Mr Whyte said it was an "unfortunate reality" the security of water supply to the Lower Darling had reduced dramatically.

"Now that affects us as irrigators, it affects the rivers, it affects the communities along the river," he said.

"Unfortunately the impacts of a lot of the changes under the basin plan are that the water coming into Menindee (Lakes) is used quicker, which in practice means we run out of water sooner and stay drier for longer."

Mr Whyte said he also wanted to draw attention to activity on the Lower Darling with the installation of block banks or temporary weirs to pool the small amount of water still flowing through the system.

He said the intention of the banks was to provide for the needs of permanent plantings in the region but they were not the sort of measures being employed anywhere else in the basin.

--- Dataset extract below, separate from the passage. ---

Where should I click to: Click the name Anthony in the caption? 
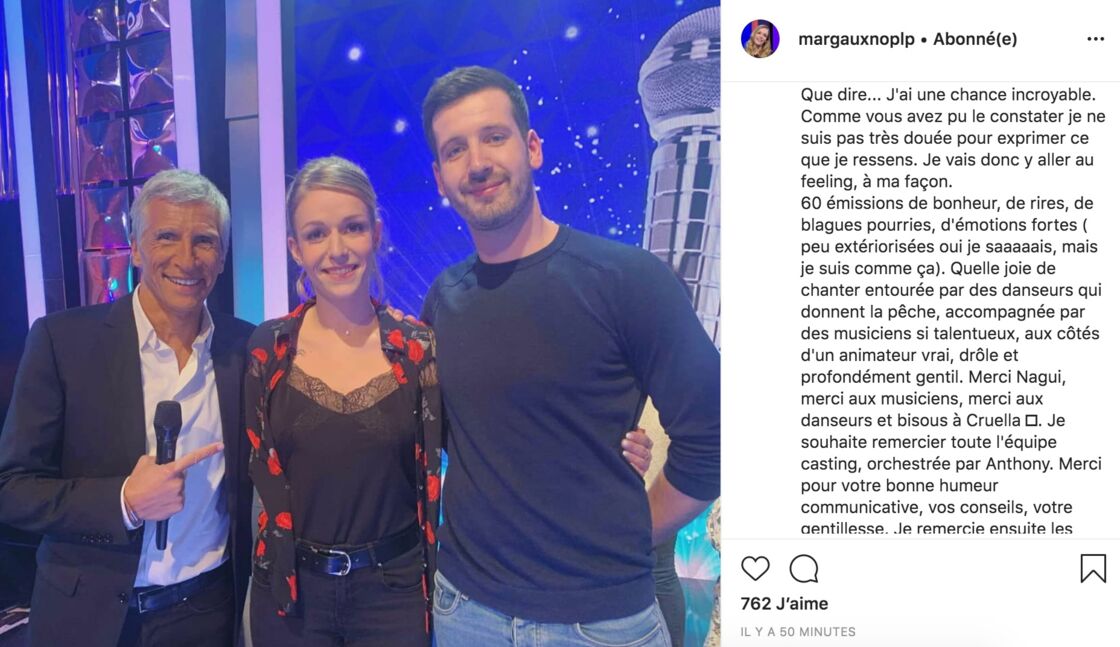[1019, 463]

"The water quality is appalling but, as I made a comment to someone else recently, we have got a choice of muck or nothing and we will choose muck every time and be thankful, I guess," he said.

"But you won't find those sort of works being necessary anywhere else in the Basin.

"Indeed, if someone was suggesting you had to do that on the Murray or in other places, there would be a hell of a racket over it.

"It's a symptom of the mess that the bottom half of the Darling River has got into."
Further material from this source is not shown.